REQUIREMENT 1. In the text on Chinese shipbuilding, rewrite the part starting at "China's Dominance in" and ending at "Chinese shipbuilding sector.", switching "container vessels" to "cargo ships".
REQUIREMENT 2. According to the text on Chinese shipbuilding, what share of containership orders have Chinese yards captured?

SELECTED TEXT.
[Start of Attachment]

China's Dominance in Global Shipbuilding

Following the recent reactivation of Jiangsu Rongsheng Heavy Industries to fulfil a substantial order from MSC for eight 12,000 TEU container vessels, it is worth to take a closer look at the developments and dynamics of the Chinese shipbuilding sector.

After the gradual reopening of the global economy and the resurgence of international trade in the post-COVID era, the shipbuilding industry has witnessed a notable surge in demand for new vessels. This trend is reflected in the global orderbook, which has risen by nearly 41%, from 3,591 vessels in 2021 to 5,049 in November 2024. Chinese shipyards have capitalized on this demand, steadily increasing their share of the global orderbook. However, the excessive demand for new tonnage, has led to congestion at shipyards, limiting available slots and extending delivery timelines.

In response, China’s newbuilding capacity has been scaled up through the reopening of dormant shipyards and the expansion of existing facilities. In addition to Jiangsu Rongsheng, one of the largest private Chinese yards, founded in 2006, other shipyards such as Hengli Heavy Industry, Yangzhou Guoyu Shipbuilding, and Dalian Shipbuilding Offshore have restarted operations. Meanwhile, New Times Shipbuilding, Wuhu Shipyard, and Nantong Xiangyu Shipbuilding among others have expanded their production potential. This growth of shipbuilding capacity is expected to absorb a part of the excess demand, reducing vessel delivery times.

To gain more insight on market fundamentals, it’s useful to have a look at the evolution of shipbuilding orders of the three major industry players, China, Japan and South Korea, and their portions to the global orderbook of three major shipbuilding players in terms of m dwt. since China’s entry to WTO in 2000.

Through government support and public investments to its national shipbuilding ecosystem, China emerged as a market leader, commanding currently nearly 65% of global shipbuilding orders, an impressive rise considering the less than 10% share in 2000. Meanwhile, the combined orderbook share of Japan and South Korea has declined from 78% to 31% over the same period. As of November 2024, the Chinese shipbuilding orderbook for counts 3,256 vessels of 224m dwt total carrying capacity, marking a 37% increase from 2023 and a 72% rise from 2022, with the global orderbook increasing by 21% since 2023.

In the realm of new contracts, Chinese shipyards remain dominant, securing 1,338 vessels totaling 103.9 million dwt, which represents 70% of all new contracts. Notably, Chinese yards have captured 89% of containership orders, 81% of bulk carrier orders, and 74% of tanker contracts. The rise of China as a dominant force in global shipbuilding can be attributed to several factors, including substantial government support, investments in new technologies, low labour cost and large-scale production capabilities. Additionally, China has successfully leveraged partnerships with international firms, facilitating the transfer of valuable expertise, enabling to advance in the construction of more sophisticated vessels, such as chemical tankers or gas carriers. Domestic demand for both new ship construction and repair services is also a key driver, with the Chinese fleet accounting for approximately 13% of global tonnage.

The above constitute the main advantages of the Chinese shipbuilding sector, together with a well-integrated supply chain that ensures timely delivery of the materials required for vessel construction and environmentally sustainable practices. In the current global shipbuilding market, the robust demand for new vessels, evidenced by a steadily growing order book in the post-COVID era and rising new building prices, are expected to drive further expansion of the Chinese shipbuilding sector and maintain its leading position.

[End of Attachment]

DATA UNDER STUDY.
[Start of Attachment]

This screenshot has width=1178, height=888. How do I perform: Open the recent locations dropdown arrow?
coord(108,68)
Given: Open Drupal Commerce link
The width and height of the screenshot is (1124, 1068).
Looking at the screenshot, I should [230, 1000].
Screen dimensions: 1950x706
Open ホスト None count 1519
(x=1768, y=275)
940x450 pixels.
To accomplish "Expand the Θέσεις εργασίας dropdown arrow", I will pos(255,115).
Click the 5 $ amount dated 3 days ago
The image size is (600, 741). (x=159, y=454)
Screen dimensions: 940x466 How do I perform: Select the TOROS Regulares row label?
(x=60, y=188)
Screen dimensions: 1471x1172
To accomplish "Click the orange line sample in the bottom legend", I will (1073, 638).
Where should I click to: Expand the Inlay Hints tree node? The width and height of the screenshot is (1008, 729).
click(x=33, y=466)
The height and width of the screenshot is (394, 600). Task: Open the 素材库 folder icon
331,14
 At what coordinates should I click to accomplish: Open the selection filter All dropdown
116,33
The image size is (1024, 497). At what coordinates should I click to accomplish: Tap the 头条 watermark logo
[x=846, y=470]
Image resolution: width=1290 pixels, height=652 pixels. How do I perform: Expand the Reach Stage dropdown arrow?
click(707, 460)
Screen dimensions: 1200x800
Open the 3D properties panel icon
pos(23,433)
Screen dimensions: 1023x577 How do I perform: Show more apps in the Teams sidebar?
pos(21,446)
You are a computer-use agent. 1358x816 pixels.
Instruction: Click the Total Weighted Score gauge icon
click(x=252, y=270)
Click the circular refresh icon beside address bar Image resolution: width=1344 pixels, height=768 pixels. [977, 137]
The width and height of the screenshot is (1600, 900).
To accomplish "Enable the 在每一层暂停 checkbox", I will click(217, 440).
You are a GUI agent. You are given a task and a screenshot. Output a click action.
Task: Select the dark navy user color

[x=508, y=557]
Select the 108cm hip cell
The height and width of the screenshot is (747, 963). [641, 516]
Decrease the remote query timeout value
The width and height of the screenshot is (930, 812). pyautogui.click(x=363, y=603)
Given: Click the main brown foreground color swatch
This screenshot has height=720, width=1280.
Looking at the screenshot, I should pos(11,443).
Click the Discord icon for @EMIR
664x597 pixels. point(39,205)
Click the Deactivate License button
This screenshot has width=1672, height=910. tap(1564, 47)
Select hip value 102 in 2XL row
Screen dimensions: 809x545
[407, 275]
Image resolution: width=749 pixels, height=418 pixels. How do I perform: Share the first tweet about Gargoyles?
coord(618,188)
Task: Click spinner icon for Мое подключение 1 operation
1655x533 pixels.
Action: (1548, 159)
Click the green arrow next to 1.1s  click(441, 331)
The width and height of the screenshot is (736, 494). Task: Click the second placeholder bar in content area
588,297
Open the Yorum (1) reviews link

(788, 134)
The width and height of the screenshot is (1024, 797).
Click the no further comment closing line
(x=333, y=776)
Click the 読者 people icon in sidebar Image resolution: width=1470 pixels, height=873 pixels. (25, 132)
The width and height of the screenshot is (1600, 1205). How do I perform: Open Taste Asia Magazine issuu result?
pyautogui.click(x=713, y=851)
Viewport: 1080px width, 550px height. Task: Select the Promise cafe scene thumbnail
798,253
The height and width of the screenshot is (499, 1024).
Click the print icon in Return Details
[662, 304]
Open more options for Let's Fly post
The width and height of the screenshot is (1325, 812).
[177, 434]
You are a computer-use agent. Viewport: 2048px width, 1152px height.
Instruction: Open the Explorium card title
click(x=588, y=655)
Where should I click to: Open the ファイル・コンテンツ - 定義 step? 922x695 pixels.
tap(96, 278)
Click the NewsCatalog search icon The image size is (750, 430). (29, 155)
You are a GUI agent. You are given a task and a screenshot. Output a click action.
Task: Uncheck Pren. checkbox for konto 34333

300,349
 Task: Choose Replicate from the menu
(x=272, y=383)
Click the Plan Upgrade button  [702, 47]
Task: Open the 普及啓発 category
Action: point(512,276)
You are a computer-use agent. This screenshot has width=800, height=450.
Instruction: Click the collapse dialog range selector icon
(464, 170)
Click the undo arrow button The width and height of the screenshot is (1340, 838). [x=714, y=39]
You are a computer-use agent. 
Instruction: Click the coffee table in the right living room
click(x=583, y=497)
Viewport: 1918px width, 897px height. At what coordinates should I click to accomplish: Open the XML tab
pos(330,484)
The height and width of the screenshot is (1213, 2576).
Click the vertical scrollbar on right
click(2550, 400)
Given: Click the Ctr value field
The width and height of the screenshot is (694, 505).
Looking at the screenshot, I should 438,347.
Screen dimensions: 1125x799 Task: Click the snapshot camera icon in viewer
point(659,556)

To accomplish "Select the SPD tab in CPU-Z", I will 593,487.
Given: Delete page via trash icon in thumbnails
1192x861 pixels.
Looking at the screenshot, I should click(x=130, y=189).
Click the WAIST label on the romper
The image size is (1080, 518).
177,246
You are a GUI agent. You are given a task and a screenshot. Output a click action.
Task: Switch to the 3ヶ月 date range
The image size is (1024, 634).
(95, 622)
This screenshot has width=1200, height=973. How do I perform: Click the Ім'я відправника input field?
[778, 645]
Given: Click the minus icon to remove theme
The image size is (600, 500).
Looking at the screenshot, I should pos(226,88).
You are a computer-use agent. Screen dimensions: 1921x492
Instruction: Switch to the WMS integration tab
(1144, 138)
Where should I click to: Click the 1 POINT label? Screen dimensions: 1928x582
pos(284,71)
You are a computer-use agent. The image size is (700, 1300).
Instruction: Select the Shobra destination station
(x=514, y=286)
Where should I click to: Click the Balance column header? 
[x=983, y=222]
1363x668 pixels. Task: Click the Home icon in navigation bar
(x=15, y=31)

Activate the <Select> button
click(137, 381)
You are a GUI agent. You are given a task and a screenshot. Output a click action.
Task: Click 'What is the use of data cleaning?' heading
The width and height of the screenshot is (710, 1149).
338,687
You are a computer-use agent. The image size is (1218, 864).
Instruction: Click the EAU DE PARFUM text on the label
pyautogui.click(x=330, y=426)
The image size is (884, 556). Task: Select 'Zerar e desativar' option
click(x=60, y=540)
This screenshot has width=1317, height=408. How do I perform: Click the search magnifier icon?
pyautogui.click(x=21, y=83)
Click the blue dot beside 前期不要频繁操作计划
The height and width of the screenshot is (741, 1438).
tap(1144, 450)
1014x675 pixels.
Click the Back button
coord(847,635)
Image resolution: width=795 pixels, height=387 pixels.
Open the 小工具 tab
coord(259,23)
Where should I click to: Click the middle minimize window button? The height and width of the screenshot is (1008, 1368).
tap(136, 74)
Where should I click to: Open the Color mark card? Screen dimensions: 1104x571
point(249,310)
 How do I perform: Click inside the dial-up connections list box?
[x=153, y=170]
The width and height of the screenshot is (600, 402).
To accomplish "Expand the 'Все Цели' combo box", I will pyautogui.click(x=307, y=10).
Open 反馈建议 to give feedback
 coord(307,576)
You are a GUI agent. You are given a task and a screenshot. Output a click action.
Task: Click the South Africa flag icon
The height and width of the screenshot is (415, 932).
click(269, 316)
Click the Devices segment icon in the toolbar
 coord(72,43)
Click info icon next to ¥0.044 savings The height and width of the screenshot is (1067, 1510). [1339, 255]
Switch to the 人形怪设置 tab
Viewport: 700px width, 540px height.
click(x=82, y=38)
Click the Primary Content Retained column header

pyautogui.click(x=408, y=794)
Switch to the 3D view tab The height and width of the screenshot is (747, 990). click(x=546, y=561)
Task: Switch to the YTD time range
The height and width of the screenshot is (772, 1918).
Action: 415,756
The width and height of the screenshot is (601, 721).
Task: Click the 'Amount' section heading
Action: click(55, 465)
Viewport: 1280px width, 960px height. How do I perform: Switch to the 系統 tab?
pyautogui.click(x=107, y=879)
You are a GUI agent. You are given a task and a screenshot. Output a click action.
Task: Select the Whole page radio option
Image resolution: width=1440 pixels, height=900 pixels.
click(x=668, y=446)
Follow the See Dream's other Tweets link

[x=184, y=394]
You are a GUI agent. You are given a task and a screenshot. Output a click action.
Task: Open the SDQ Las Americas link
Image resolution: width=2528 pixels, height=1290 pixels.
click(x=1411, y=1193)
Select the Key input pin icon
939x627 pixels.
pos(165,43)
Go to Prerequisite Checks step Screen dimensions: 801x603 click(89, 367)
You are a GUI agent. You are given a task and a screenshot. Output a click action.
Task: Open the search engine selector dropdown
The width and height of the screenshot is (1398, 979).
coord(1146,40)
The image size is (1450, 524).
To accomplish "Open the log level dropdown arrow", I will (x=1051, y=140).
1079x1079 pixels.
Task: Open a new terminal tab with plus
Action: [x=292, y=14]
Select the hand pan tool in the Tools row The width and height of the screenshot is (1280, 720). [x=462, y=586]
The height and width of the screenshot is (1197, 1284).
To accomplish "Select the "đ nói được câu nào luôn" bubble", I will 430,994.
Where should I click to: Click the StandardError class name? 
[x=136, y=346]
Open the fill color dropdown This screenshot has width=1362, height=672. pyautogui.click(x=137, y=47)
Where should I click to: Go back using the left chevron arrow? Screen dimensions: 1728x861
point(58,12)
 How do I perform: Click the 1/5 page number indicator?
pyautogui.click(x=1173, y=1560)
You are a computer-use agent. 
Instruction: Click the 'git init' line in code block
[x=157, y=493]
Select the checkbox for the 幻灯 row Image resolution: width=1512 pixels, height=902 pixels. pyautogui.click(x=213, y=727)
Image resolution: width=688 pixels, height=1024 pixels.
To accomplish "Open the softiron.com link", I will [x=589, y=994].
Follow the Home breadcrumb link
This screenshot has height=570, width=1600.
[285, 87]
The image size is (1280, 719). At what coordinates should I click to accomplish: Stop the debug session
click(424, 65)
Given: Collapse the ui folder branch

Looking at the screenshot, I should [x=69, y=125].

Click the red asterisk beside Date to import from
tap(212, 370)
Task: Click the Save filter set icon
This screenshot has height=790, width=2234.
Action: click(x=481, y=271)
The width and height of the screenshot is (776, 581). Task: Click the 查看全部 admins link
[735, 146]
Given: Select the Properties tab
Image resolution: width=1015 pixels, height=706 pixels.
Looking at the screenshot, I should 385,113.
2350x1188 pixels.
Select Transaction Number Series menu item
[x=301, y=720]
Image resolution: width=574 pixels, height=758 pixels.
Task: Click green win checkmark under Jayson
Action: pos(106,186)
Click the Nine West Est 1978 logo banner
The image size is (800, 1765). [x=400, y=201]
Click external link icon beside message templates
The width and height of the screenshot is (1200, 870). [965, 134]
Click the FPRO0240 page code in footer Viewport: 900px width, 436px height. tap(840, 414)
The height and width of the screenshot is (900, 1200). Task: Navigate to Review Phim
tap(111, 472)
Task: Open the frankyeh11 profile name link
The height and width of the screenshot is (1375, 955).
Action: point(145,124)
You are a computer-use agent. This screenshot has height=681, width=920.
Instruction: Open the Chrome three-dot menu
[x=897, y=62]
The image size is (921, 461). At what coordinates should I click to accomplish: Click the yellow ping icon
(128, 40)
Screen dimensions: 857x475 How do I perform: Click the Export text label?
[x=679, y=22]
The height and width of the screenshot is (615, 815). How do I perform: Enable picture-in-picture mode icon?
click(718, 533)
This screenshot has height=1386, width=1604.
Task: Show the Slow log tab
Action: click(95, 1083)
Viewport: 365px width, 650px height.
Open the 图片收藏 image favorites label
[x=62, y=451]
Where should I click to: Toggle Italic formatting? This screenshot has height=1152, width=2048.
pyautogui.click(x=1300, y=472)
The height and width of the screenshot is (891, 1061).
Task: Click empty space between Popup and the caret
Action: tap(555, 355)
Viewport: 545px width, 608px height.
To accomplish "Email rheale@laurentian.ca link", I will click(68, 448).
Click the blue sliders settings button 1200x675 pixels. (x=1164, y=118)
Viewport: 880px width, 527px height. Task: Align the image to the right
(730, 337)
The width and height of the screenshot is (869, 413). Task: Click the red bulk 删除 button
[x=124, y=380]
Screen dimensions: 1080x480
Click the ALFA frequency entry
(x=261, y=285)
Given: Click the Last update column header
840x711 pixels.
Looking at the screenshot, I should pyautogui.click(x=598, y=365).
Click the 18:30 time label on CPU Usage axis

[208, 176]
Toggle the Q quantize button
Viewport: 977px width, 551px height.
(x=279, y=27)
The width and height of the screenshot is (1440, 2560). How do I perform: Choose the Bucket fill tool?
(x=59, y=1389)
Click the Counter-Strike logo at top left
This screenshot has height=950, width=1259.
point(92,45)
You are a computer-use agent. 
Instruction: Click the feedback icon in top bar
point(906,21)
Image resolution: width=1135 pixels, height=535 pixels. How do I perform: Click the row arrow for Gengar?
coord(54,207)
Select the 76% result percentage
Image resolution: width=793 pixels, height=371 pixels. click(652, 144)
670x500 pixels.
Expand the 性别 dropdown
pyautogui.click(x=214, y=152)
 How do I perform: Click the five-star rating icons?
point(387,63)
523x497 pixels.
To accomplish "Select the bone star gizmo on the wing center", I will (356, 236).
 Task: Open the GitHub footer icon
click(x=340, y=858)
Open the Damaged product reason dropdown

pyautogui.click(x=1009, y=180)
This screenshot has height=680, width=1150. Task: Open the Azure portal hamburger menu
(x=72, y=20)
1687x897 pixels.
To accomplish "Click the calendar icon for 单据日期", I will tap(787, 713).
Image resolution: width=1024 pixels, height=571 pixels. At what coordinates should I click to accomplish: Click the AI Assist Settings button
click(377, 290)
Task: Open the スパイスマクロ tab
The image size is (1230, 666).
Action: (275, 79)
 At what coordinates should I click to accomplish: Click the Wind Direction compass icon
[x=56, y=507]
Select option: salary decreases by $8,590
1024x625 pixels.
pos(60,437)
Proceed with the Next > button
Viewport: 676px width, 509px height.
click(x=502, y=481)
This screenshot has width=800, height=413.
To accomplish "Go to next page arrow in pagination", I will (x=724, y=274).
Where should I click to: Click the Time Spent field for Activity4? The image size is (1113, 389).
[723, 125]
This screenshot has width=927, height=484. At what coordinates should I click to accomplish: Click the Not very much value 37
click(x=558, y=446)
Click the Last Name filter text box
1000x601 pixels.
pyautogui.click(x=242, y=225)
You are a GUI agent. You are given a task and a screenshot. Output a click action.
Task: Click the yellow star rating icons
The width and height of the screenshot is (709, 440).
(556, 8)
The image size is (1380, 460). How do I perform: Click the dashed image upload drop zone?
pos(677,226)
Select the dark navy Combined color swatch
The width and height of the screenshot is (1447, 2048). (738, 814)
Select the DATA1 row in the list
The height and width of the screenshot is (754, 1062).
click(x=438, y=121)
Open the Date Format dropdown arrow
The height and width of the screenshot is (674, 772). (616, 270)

[End of Attachment]

WORKED SOLUTION 1.
China's Dominance in Global Shipbuilding

Following the recent reactivation of Jiangsu Rongsheng Heavy Industries to fulfil a substantial order from MSC for eight 12,000 TEU cargo ships, it is worth to take a closer look at the developments and dynamics of the Chinese shipbuilding sector.

WORKED SOLUTION 2. 89%